In this article, we will discuss the latest release of BeyondLLM 0.2.1.
What is BeyondLLM?
BeyondLLM offers a user-friendly library that prioritizes flexibility for fellow Data Scientists. When building an application integrating RAG, selecting the most effective retriever and efficient chunking is crucial. We provide a source and auto_retriever that facilitates the implementation of advanced retrieval techniques, which are essential for reducing hallucinations — a key challenge in enterprise adoption of LLMs in their products.
BeyondLLM not only simplifies the construction of complex RAG pipelines with minimal coding but also enhances the evaluation process with comprehensive benchmarks like Context Relevance, Answer Relevance, Groundedness, and Ground Truth. These metrics assess everything from the retriever’s ability to fetch relevant information to the LLMs response accuracy and factual truth, all streamlined within the framework which also automates quick experimentation.
Key Highlights of the Latest Release:
Observability Support for GPT Models: Enhanced monitoring and troubleshooting for GPT models, allowing for deeper insights and improved performance tracking.
Support for GPT-4-o: Advanced language processing with improved accuracy and performance, making it ideal for complex text analysis and conversational agents.
Low Latency Inference with Groq LLM Model: Optimized for real-time processing and quick responses, perfect for interactive chatbots and live data analysis.
Streamlit Application for Ingesting and Inferencing: A user-friendly interface that simplifies data and model management, streamlining workflows for developers and data scientists.
Comprehensive Cookbook for Language Translation using GPT-4o: Detailed instructions and practical examples for implementing translation models, helping you create multilingual applications with ease.
For more details, keep scrolling ⬇️!
What’s New in BeyondLLM 0.2.1 🤔
Observability Support for GPT Models
Observability is essential in optimizing the performance of large language models (LLMs). It allows for deeper insights into the internal workings of GPT models, enhancing monitoring, troubleshooting, and optimization. This results in better performance tracking and an improved user experience.
How to Implement Observability
Integrating observability into your LLM applications is straightforward with BeyondLLM. Here’s how you can do it:
Set Up the Environment:
Ensure you have your OpenAI API key ready.
Initialize Observability:
Start the observability component to monitor your LLM’s performance. When you run the observer, it will provide you a localhost URL, that redirects to a dashboard the helps you track things like response time, token usage and the kind of api call (embedding, llm, etc).
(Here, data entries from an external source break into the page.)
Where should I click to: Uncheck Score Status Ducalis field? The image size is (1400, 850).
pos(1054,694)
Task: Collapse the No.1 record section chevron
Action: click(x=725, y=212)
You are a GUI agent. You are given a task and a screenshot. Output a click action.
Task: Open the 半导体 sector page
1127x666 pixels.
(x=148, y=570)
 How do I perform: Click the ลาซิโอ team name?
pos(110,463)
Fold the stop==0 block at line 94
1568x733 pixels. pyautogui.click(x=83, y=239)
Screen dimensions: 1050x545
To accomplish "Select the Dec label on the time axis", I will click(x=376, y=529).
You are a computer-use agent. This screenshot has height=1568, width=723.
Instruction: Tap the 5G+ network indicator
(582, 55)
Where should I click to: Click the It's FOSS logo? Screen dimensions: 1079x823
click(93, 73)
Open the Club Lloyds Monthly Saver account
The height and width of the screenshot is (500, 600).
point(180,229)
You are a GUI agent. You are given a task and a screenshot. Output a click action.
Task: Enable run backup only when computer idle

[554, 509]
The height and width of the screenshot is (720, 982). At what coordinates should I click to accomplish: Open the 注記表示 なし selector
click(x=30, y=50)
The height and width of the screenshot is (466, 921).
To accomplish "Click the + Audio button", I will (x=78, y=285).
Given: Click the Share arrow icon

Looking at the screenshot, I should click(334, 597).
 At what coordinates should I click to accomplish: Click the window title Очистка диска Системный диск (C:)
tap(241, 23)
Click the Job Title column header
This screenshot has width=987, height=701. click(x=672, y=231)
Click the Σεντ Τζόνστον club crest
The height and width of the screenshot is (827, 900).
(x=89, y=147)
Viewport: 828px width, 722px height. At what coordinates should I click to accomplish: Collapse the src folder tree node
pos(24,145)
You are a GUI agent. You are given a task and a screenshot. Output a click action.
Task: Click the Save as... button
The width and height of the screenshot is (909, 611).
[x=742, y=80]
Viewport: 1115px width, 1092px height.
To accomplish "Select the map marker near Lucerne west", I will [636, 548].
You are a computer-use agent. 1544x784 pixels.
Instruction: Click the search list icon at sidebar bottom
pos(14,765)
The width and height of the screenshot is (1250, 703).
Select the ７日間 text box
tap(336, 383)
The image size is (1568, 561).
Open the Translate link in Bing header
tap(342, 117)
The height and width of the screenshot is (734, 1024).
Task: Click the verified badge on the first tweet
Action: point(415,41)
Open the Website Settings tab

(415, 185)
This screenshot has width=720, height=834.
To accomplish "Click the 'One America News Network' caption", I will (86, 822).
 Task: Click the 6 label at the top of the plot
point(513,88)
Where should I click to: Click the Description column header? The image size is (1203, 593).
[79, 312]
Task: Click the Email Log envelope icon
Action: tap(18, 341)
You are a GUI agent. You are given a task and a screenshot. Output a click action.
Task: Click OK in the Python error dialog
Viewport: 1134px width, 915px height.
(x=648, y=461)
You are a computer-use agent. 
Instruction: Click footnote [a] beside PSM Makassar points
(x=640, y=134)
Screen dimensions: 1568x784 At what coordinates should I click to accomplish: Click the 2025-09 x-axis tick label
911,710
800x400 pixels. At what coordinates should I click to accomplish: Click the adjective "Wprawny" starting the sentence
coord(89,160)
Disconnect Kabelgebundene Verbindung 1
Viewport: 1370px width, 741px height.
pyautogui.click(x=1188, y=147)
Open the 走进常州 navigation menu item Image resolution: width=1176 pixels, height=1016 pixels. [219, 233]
Set Up LLM and Embeddings:
Configure your LLM and embedding models. Currently observer can observe and track only closed source models such as GPT.
Load Data and Create Retriever:
Fit your data source and create a retriever for querying the LLM. BeyondLLM offers various retriever types including Normal Retriever, Flag Embedding Reranker Retriever, Cross Encoder Reranker Retriever, and Hybrid Retriever, allowing efficient retrieval of relevant information based on user queries and data characteristics. In this case, we are using Normal Retriever.
Generate Responses
Use the generator component to create responses from the retrieved data.
Now you can open the dashboard and track the performance of RAG application:
For more details, check out the cookbook.
Low Latency Inference with Groq LLM Model
Groq’s low latency inference optimizes real-time processing and quick responses, making it ideal for interactive applications like chatbots and live data analysis.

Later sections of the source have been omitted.